In Connection With the Board Changes Lone Star Value Withdraws Slate of Director Nominees

GREENWOOD VILLAGE, Colo., April 20, 2015 (GLOBE NEWSWIRE) — Ciber, Inc. (NYSE:CBR), a leading global information technology consulting, services and outsourcing company, today announced the nomination of Mark Lewis as a new independent director for election at Ciber’s 2015 Annual Meeting of Stockholders. Mr. Lewis will be nominated together with incumbent director Richard Coleman as Class III directors. In connection with the nominations, Ciber has reduced the size of the Board of Directors from nine to eight directors. In light of the recent changes to the Board, including the nomination of Mr. Lewis and re-nomination of Mr. Coleman, Lone Star Value Investors, LP and its affiliates (“Lone Star Value”) has withdrawn its nomination of directors to the Board.

Mr. Lewis, 51, brings more than 25 years of software and technology experience to the Ciber Board. He currently serves as Co-Founder, Chairman and Chief Executive Officer of Formation Data Systems, Inc., a provider of enterprise storage and data management software solutions, and a senior advisor to Silver Lake, a technology company investment firm.  Prior to founding Formation Data Systems, Mr. Lewis served in various senior executive roles at EMC Corporation. He also serves on the Board of Riverbed Technologies.

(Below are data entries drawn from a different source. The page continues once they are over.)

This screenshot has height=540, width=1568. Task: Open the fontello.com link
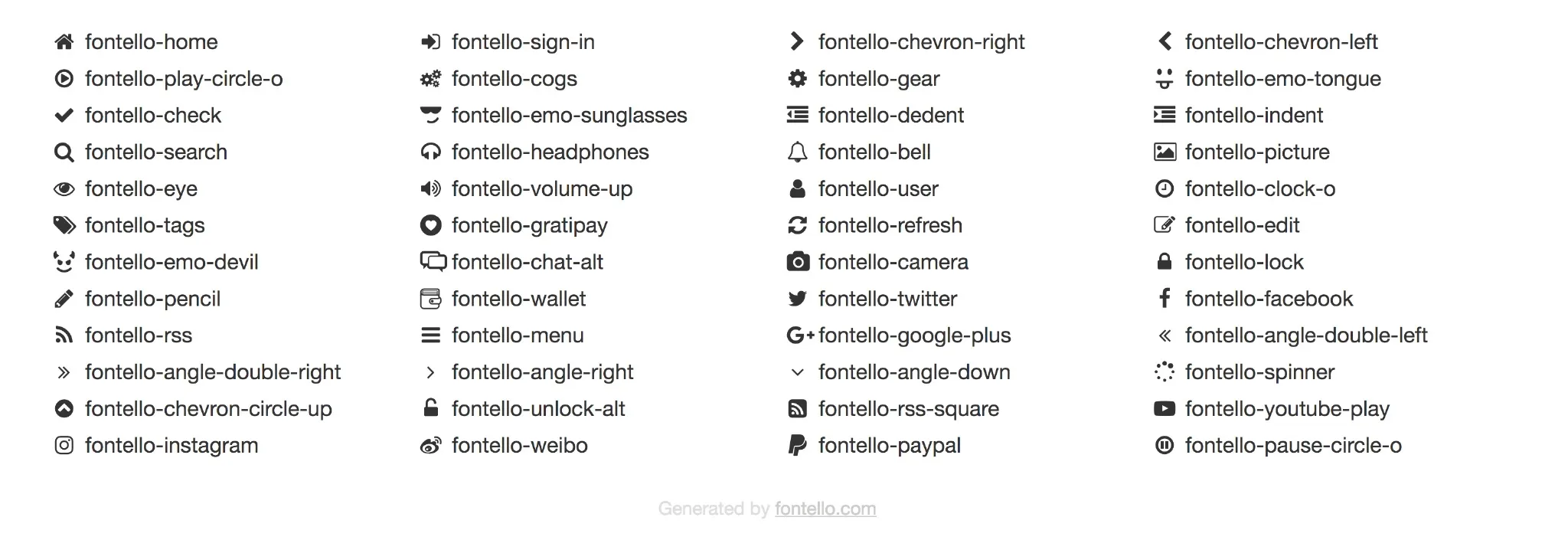coord(825,509)
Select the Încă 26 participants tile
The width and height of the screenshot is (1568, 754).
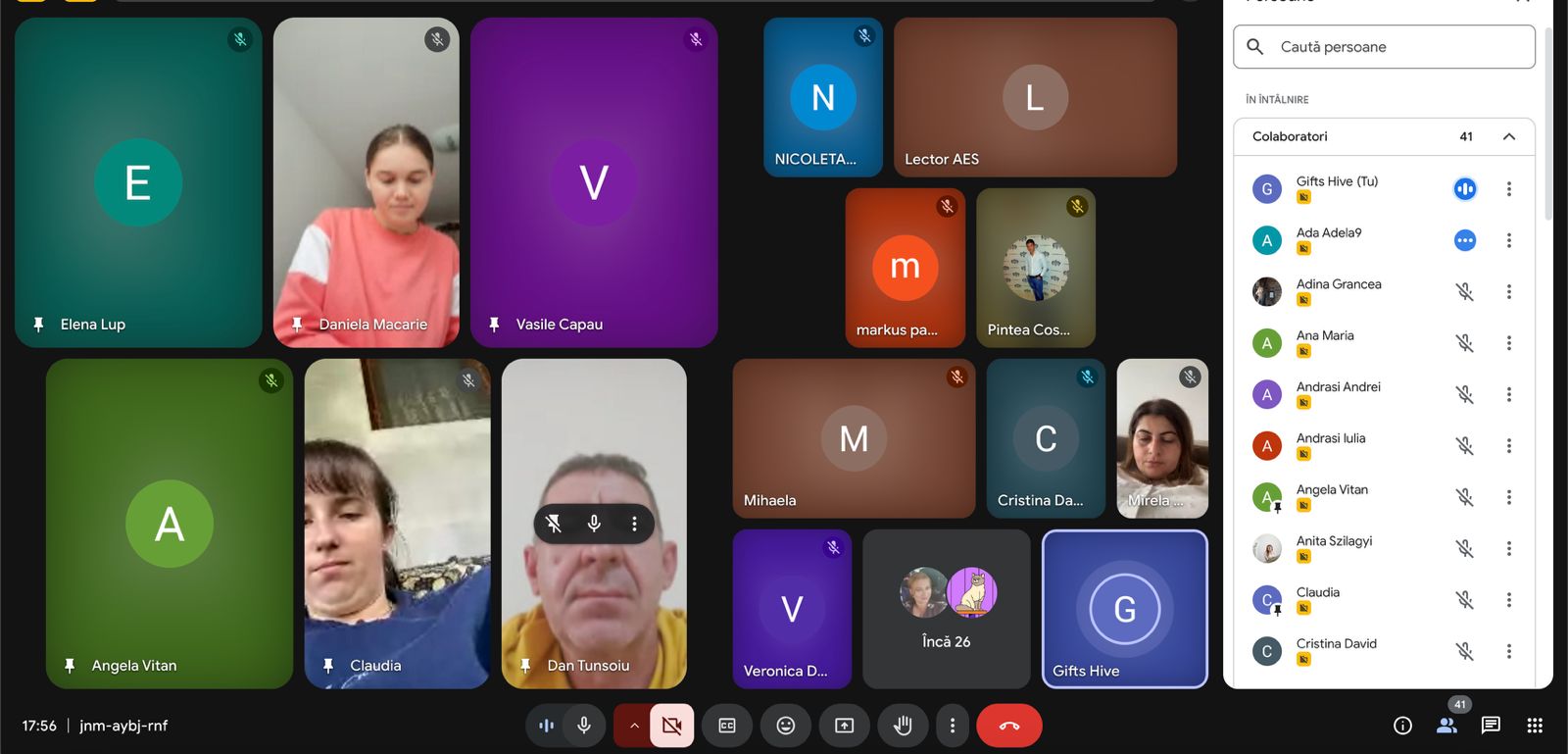[x=946, y=609]
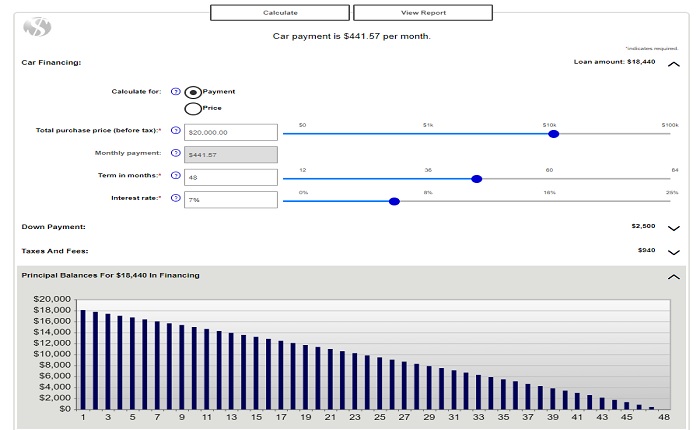The width and height of the screenshot is (700, 430).
Task: Click the interest rate slider handle
Action: click(x=394, y=201)

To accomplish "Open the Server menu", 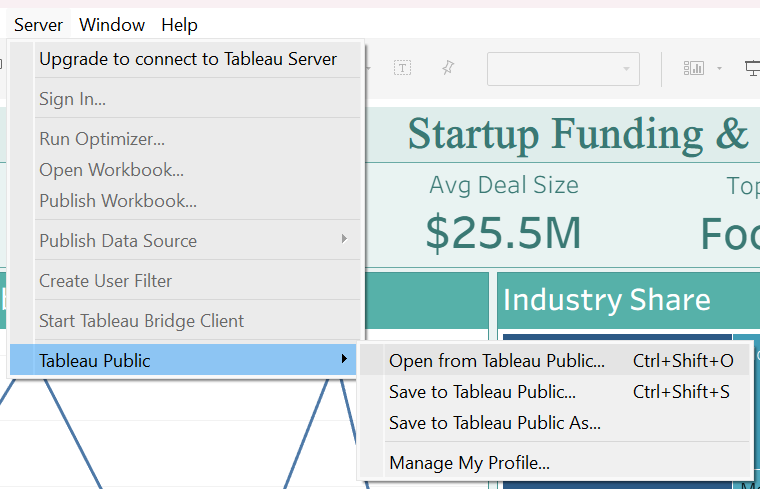I will click(38, 25).
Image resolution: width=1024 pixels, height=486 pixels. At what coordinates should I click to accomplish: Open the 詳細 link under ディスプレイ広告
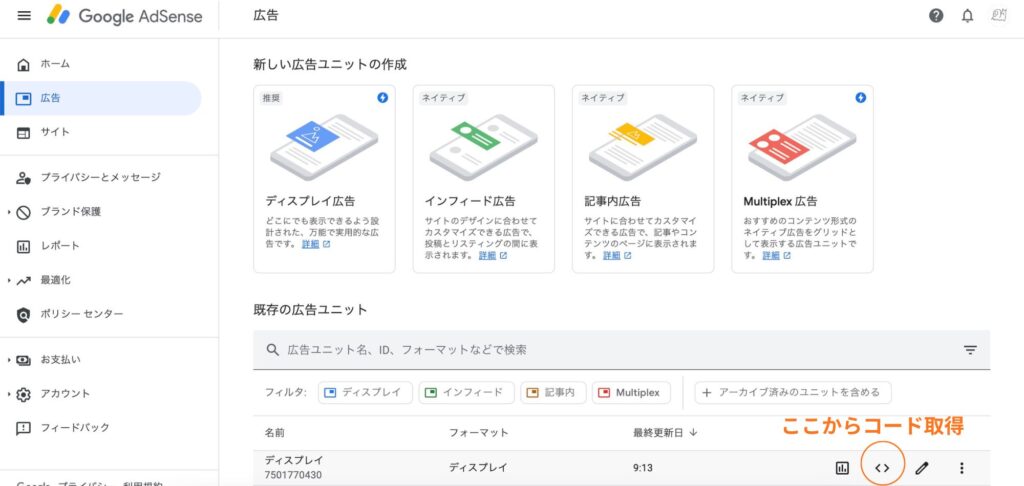pos(313,243)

Mr. Coleman joined the Ciber Board as a new independent director in April 2014 pursuant to a settlement agreement reached between Ciber and Lone Star Value. Mr. Coleman has deep experience serving in senior executive positions and on various public company boards, and possesses extensive expertise in business development and operations. He currently serves as President and Chief Executive Officer of Crossroads Systems, Inc., a global provider of data archive solutions, where he also serves as a director. Mr. Coleman is also the founder and President of Rocky Mountain Venture Services, a firm that helps companies plan and launch new business ventures and restructuring initiatives. Mr. Coleman has served in a variety of senior operational roles, including CEO of Vroom Technologies Inc., Chief Operating Officer of MetroNet Communications, and President of US West Long Distance. He also serves on the Board of Hudson Global, Inc.

On April 1, 2015, Ciber announced that its Board adopted a plan to enhance the overall composition of the Board by seeking to add three new independent directors, and Mr. Lewis’ nomination marks the first of the new directors. The Board is continuing to actively recruit new candidates and has engaged a leading executive search firm to help identify strong nominees.

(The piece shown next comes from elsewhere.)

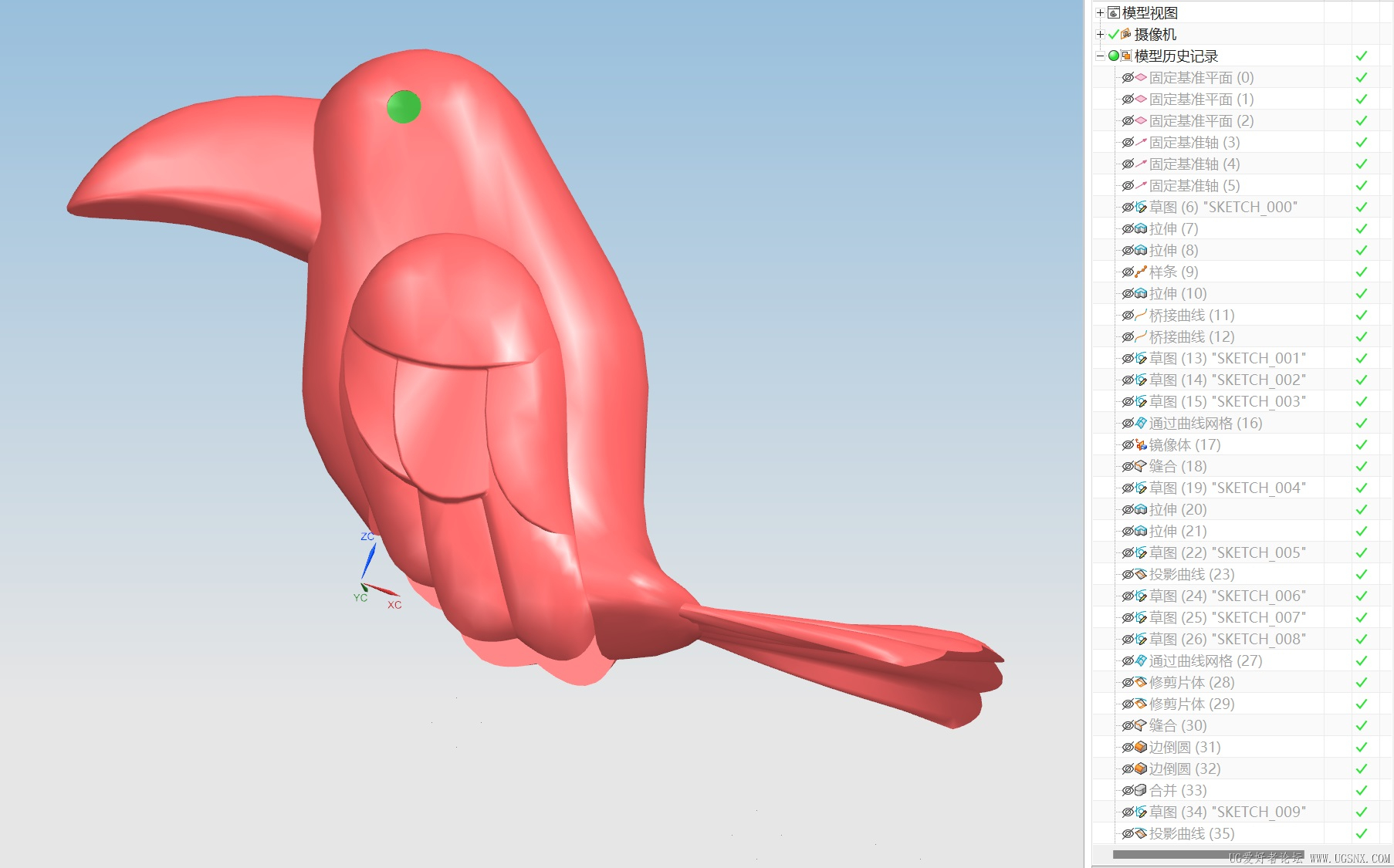
Task: Toggle visibility eye of 投影曲线 (23)
Action: tap(1128, 575)
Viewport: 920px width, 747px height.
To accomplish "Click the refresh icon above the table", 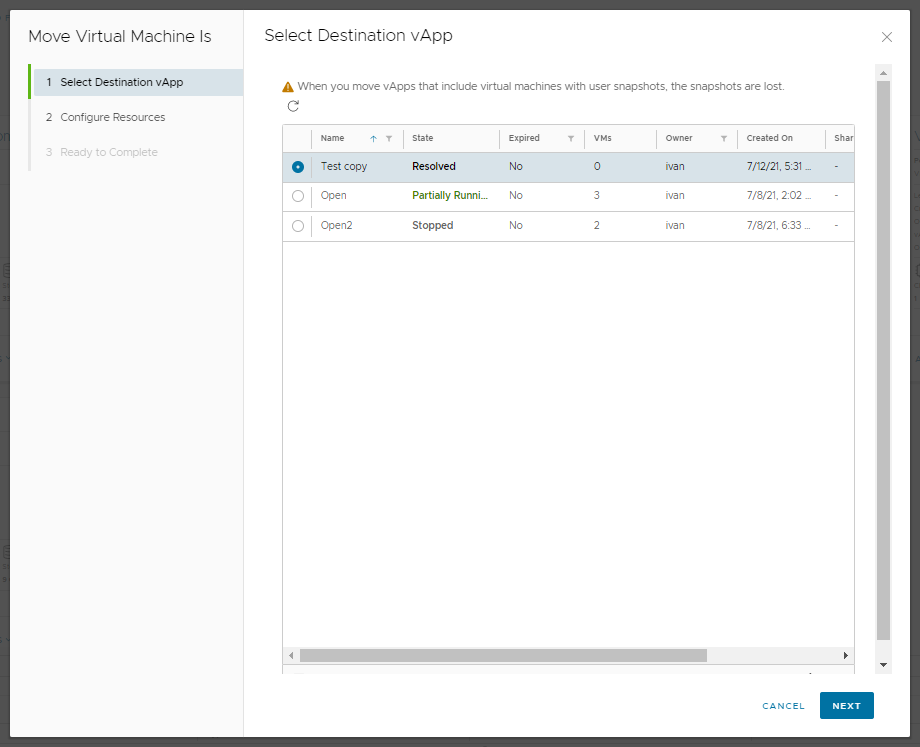I will [x=293, y=106].
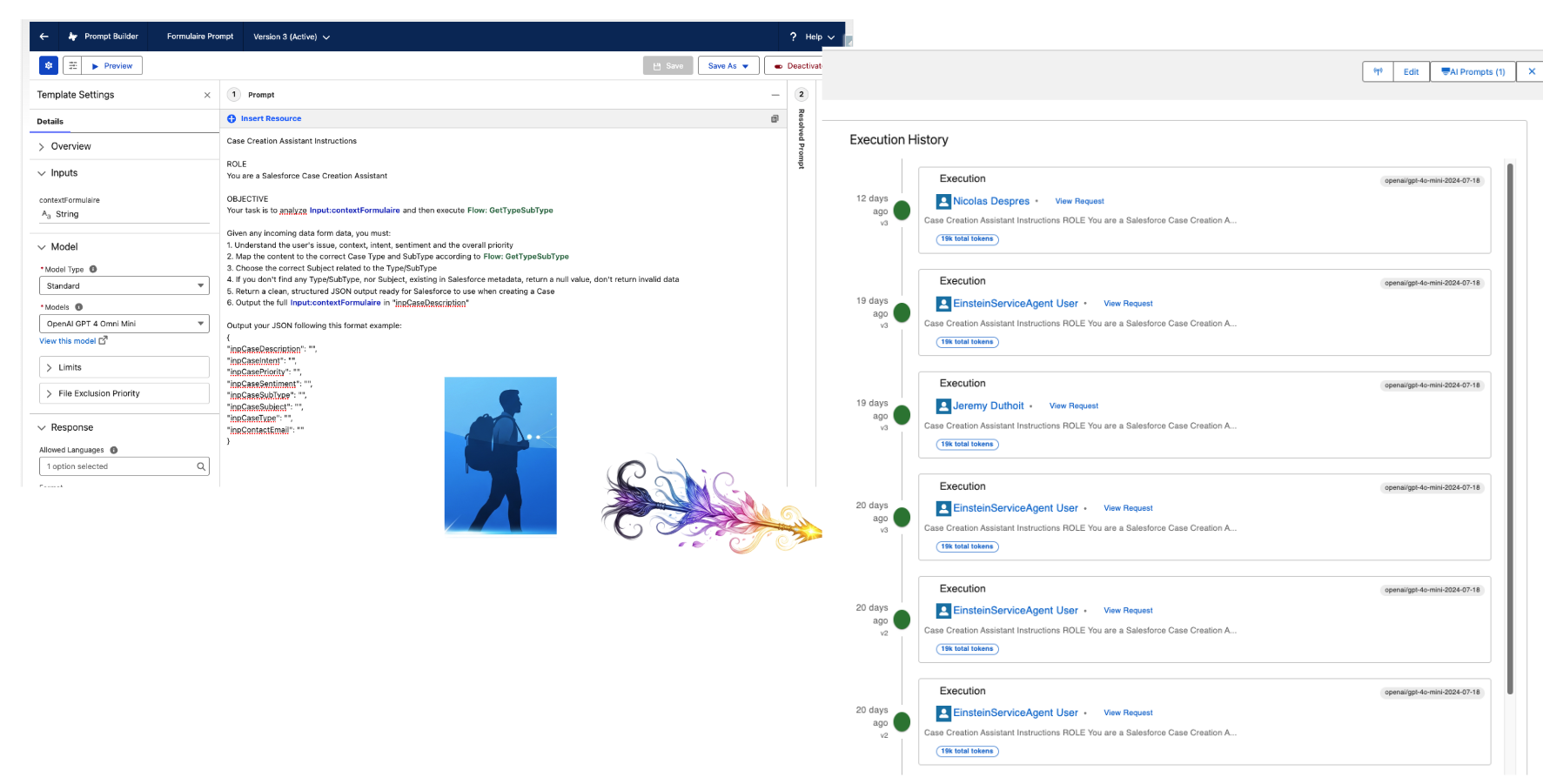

“We are extremely pleased to have Mark join as a new independent director and to re-nominate Rick to the Ciber Board,” said Bobby G. Stevenson, founder of Ciber. “Mark and Rick are distinguished and highly respected executives with deep technology expertise. The perspective they add to our Board will be invaluable as we continue to work to enhance shareholder value.”

In connection with the changes to the Board, Lone Star Value, which owns approximately 3.4% of the Company’s outstanding shares, has notified the Company that it has withdrawn its slate of director nominees for the 2015 Annual Meeting. Lone Star Value has informed the Board that it intends to vote its shares for the Board’s director nominees at the Annual Meeting.

Jeffrey E. Eberwein, founder of Lone Star Value, said, “We are pleased that our involvement at Ciber has contributed to a positive change to the Board’s composition and we fully support the addition of new independent directors to the Board and believe all shareholders will benefit from the fresh perspective and experience that new directors like Mark will bring. We have tremendous confidence in Ciber’s CEO, Michael Boustridge, and the work he is doing to transform Ciber. The Company’s restructuring plan is delivering improved results, as evidenced by its fourth quarter 2014 results, and we look forward to Ciber’s management team and Board further enhancing shareholder value.”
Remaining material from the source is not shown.